**Goal**
Swap each "GUI agent" in the items below for "interface agent" and write the items out again with nothing else changed.

**Supplied data**
>>

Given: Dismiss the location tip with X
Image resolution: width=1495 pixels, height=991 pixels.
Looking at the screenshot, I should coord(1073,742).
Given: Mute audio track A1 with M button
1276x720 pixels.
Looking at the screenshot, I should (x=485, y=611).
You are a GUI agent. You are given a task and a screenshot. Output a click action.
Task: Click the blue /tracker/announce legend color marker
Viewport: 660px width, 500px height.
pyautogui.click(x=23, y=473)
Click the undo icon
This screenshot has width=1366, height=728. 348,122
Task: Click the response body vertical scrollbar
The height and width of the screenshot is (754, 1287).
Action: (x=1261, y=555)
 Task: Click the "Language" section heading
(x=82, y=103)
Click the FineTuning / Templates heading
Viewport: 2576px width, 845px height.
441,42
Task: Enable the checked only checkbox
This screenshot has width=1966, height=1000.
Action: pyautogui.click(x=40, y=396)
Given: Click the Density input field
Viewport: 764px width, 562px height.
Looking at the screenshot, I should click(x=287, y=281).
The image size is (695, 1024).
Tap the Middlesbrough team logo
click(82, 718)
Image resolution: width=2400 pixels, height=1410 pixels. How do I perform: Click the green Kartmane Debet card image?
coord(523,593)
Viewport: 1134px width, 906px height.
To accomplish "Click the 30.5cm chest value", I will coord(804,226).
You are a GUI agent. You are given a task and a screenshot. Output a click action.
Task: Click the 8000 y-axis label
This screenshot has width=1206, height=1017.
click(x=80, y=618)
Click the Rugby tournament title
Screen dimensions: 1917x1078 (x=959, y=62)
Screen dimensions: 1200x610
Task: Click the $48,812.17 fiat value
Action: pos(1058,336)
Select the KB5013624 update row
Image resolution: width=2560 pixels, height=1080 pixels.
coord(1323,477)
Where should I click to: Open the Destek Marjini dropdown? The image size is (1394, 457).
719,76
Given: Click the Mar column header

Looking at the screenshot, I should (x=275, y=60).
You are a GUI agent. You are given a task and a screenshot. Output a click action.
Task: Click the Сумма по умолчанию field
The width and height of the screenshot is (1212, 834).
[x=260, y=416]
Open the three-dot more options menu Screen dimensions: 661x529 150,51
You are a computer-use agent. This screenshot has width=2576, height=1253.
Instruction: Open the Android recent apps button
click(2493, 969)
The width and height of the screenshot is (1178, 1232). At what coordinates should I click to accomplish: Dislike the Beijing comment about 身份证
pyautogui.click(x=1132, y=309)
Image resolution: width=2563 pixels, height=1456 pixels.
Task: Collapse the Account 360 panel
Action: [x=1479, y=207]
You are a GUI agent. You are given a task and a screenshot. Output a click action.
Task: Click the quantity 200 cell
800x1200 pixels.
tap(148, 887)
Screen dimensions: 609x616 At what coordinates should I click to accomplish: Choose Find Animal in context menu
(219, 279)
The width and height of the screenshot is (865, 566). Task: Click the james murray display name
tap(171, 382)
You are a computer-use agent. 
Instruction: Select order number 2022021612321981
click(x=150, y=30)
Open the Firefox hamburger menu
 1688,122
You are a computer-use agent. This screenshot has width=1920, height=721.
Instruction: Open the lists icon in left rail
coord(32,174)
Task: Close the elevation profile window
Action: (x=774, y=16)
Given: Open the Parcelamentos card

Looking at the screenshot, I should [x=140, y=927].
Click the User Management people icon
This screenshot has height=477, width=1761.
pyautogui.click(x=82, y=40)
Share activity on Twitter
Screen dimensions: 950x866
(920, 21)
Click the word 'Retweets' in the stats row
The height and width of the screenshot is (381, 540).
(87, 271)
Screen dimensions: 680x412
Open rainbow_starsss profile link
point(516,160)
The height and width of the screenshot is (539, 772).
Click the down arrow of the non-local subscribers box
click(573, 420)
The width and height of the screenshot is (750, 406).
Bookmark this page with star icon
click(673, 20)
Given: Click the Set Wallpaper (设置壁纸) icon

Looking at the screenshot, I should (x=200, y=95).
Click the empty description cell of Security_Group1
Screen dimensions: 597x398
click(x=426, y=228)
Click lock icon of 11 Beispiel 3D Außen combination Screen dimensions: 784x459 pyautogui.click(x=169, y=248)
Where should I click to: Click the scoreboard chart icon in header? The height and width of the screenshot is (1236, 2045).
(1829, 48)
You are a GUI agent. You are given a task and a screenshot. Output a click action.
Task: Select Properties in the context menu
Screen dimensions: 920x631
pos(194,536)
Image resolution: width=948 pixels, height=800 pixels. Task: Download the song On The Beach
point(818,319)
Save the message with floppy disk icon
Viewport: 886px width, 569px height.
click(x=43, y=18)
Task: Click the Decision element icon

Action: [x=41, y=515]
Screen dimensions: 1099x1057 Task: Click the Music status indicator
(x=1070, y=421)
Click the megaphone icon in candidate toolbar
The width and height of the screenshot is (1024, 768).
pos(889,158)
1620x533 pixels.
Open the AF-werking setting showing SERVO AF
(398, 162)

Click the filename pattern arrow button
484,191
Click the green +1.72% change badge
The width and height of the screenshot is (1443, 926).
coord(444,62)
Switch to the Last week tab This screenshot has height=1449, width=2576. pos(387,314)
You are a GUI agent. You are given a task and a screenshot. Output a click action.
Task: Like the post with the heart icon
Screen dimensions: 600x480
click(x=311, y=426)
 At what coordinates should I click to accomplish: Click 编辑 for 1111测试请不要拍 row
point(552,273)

<<

**Solved exercise**
Given: Dismiss the location tip with X
Image resolution: width=1495 pixels, height=991 pixels.
Looking at the screenshot, I should coord(1073,742).
Given: Mute audio track A1 with M button
1276x720 pixels.
Looking at the screenshot, I should (x=485, y=611).
You are a interface agent. You are given a task and a screenshot. Output a click action.
Task: Click the blue /tracker/announce legend color marker
Viewport: 660px width, 500px height.
pyautogui.click(x=23, y=473)
Click the undo icon
This screenshot has width=1366, height=728. 348,122
Task: Click the response body vertical scrollbar
The height and width of the screenshot is (754, 1287).
Action: (x=1261, y=555)
 Task: Click the "Language" section heading
(x=82, y=103)
Click the FineTuning / Templates heading
Viewport: 2576px width, 845px height.
441,42
Task: Enable the checked only checkbox
This screenshot has width=1966, height=1000.
Action: pyautogui.click(x=40, y=396)
Given: Click the Density input field
Viewport: 764px width, 562px height.
Looking at the screenshot, I should click(x=287, y=281).
The image size is (695, 1024).
Tap the Middlesbrough team logo
click(82, 718)
Image resolution: width=2400 pixels, height=1410 pixels. How do I perform: Click the green Kartmane Debet card image?
coord(523,593)
Viewport: 1134px width, 906px height.
To accomplish "Click the 30.5cm chest value", I will coord(804,226).
You are a interface agent. You are given a task and a screenshot. Output a click action.
Task: Click the 8000 y-axis label
This screenshot has width=1206, height=1017.
click(x=80, y=618)
Click the Rugby tournament title
Screen dimensions: 1917x1078 (x=959, y=62)
Screen dimensions: 1200x610
Task: Click the $48,812.17 fiat value
Action: pos(1058,336)
Select the KB5013624 update row
Image resolution: width=2560 pixels, height=1080 pixels.
coord(1323,477)
Where should I click to: Open the Destek Marjini dropdown? The image size is (1394, 457).
719,76
Given: Click the Mar column header

Looking at the screenshot, I should (x=275, y=60).
You are a interface agent. You are given a task and a screenshot. Output a click action.
Task: Click the Сумма по умолчанию field
The width and height of the screenshot is (1212, 834).
[x=260, y=416]
Open the three-dot more options menu Screen dimensions: 661x529 150,51
You are a computer-use agent. This screenshot has width=2576, height=1253.
Instruction: Open the Android recent apps button
click(2493, 969)
The width and height of the screenshot is (1178, 1232). At what coordinates should I click to accomplish: Dislike the Beijing comment about 身份证
pyautogui.click(x=1132, y=309)
Image resolution: width=2563 pixels, height=1456 pixels.
Task: Collapse the Account 360 panel
Action: [x=1479, y=207]
You are a interface agent. You are given a task and a screenshot. Output a click action.
Task: Click the quantity 200 cell
800x1200 pixels.
tap(148, 887)
Screen dimensions: 609x616 At what coordinates should I click to accomplish: Choose Find Animal in context menu
(219, 279)
The width and height of the screenshot is (865, 566). Task: Click the james murray display name
tap(171, 382)
You are a computer-use agent. 
Instruction: Select order number 2022021612321981
click(x=150, y=30)
Open the Firefox hamburger menu
 1688,122
You are a computer-use agent. This screenshot has width=1920, height=721.
Instruction: Open the lists icon in left rail
coord(32,174)
Task: Close the elevation profile window
Action: (x=774, y=16)
Given: Open the Parcelamentos card

Looking at the screenshot, I should [x=140, y=927].
Click the User Management people icon
This screenshot has height=477, width=1761.
pyautogui.click(x=82, y=40)
Share activity on Twitter
Screen dimensions: 950x866
(920, 21)
Click the word 'Retweets' in the stats row
The height and width of the screenshot is (381, 540).
(87, 271)
Screen dimensions: 680x412
Open rainbow_starsss profile link
point(516,160)
The height and width of the screenshot is (539, 772).
Click the down arrow of the non-local subscribers box
click(573, 420)
The width and height of the screenshot is (750, 406).
Bookmark this page with star icon
click(673, 20)
Given: Click the Set Wallpaper (设置壁纸) icon

Looking at the screenshot, I should (x=200, y=95).
Click the empty description cell of Security_Group1
Screen dimensions: 597x398
click(x=426, y=228)
Click lock icon of 11 Beispiel 3D Außen combination Screen dimensions: 784x459 pyautogui.click(x=169, y=248)
Where should I click to: Click the scoreboard chart icon in header? The height and width of the screenshot is (1236, 2045).
(1829, 48)
You are a interface agent. You are given a task and a screenshot. Output a click action.
Task: Select Properties in the context menu
Screen dimensions: 920x631
pos(194,536)
Image resolution: width=948 pixels, height=800 pixels. Task: Download the song On The Beach
point(818,319)
Save the message with floppy disk icon
Viewport: 886px width, 569px height.
click(x=43, y=18)
Task: Click the Decision element icon

Action: [x=41, y=515]
Screen dimensions: 1099x1057 Task: Click the Music status indicator
(x=1070, y=421)
Click the megaphone icon in candidate toolbar
The width and height of the screenshot is (1024, 768).
pos(889,158)
1620x533 pixels.
Open the AF-werking setting showing SERVO AF
(398, 162)

Click the filename pattern arrow button
484,191
Click the green +1.72% change badge
The width and height of the screenshot is (1443, 926).
coord(444,62)
Switch to the Last week tab This screenshot has height=1449, width=2576. pos(387,314)
You are a interface agent. You are given a task and a screenshot. Output a click action.
Task: Like the post with the heart icon
Screen dimensions: 600x480
click(x=311, y=426)
 At what coordinates should I click to accomplish: Click 编辑 for 1111测试请不要拍 row
point(552,273)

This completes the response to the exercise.